In the middle of the semester, I decided to start using a new tool.

I used to be the teacher, especially during the pandemic, who would make a Google Slides background that was very seasonal, had a picture of my dog, linked pictures to calming activities, and an agenda for the day that would link to the activities for the day. After a few months, I realized I was just doing this for me, I was the only one using the links, and the tools, and I was the one presenting the breaks to my students. Our current administration wanted to have a linked agenda to Google Classroom so they can see what students are doing. Nothing was student-facing, except for them facing the front screen at the beginning of the day that I projected.

When we fully returned from the pandemic (pandemic teachers may know what fully returning means…) we were still required to have something posted for students to interact with if they were sick. For me, this was having things posted on Google Classroom. I still felt like there was a disconnect between what I was doing and what the students were getting in terms of how the class flow was running and what they were expected to do. As the classes started getting more and more apathetic to classroom learning and expectations I needed more visual cues for students to get used to so they understood what was expected of them.

I have a pretty elaborate “warm-up” in my math class that has evolved over the last few years which includes math talks, numeracy work, mathematical understanding, practice asking for help using content vocabulary, and now practice SAT problems. I started creating presentations on Canva. Again, I was the only one who did anything with the activity. It was really pretty though, I mean award-winning pretty, but still, nothing that did much for the students in my class.

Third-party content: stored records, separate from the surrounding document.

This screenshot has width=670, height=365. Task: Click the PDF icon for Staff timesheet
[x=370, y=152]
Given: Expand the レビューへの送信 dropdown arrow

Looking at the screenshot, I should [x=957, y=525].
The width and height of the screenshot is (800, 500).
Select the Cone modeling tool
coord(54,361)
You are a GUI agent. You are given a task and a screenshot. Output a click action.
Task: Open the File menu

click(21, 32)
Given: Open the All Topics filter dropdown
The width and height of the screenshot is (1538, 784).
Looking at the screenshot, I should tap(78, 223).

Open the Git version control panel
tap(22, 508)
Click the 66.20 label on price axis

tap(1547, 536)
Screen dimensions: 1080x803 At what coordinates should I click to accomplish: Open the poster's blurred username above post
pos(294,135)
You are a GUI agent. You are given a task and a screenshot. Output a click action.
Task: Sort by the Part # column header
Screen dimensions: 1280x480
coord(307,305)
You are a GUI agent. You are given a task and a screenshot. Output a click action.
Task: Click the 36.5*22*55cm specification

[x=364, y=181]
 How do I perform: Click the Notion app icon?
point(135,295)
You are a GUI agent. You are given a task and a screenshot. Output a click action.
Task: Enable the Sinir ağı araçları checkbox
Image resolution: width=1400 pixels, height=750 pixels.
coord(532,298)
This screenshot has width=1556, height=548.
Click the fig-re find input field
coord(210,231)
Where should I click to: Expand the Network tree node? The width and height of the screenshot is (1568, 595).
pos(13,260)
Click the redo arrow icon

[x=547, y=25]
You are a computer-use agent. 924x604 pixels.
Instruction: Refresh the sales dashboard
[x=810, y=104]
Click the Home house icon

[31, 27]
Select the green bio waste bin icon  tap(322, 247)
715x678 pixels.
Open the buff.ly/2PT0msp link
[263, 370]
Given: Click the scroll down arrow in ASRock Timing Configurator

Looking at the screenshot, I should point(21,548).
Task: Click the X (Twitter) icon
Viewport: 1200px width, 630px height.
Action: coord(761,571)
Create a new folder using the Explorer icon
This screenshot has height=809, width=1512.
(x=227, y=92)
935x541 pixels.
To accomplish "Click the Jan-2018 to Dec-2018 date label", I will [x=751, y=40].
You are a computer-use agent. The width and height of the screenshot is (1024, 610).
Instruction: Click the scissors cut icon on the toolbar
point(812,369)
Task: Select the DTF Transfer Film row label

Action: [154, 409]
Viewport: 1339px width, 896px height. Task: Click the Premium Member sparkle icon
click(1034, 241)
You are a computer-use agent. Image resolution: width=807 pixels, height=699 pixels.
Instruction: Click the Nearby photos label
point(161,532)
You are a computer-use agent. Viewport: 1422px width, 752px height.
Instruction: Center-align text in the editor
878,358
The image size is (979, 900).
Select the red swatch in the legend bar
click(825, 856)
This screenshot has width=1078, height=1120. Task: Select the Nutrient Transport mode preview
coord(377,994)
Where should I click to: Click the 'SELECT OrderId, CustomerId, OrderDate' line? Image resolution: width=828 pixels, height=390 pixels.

I needed something more: timers, random people pickers, checklists, image generation, repetitive icons.

Welcome to Classroom Screen!

Remember when you had to turn in lesson plans?

I felt like I had finally found the perfect mix of Google Slides, Canva, and Promethean Board widgets! I finally had many of the tools I needed for class at a click. Set up took a minute but now it’s like a planner and agenda all at once. New this semester (2025) they allow you to share your screen as a presentation-style link. I can do a station rotation with my fancy warm-up, and hold kids accountable for talking, working, and asking questions. They are interfacing with the screens and I get to walk around and talk with students again, hearing their thinking, challenging their ideas, gaining fluency within action, and holding kids to a higher expectation of initiation and accountability. I normally don’t promote paying for things but this was worth every department budget shekkle.

It started with free…

I started with the free version for a month. I am not one to pay for things so I wanted to try out its full abilities before committing and fully using my classes as “test rats”. I created one of my really pretty backgrounds in Canva and then uploaded it to Classroom Screen. Then I added what I needed to make the class run.

I had a stop light for ‘ think independent’, ‘think together’, and share with the class modes. There were timers to show how much time they had (fluency work). Kids were held accountable with random people pickers, rolling dice, and randomized groups (that you can shuffle on the fly).

Yup, take my money…I mean money from my budget!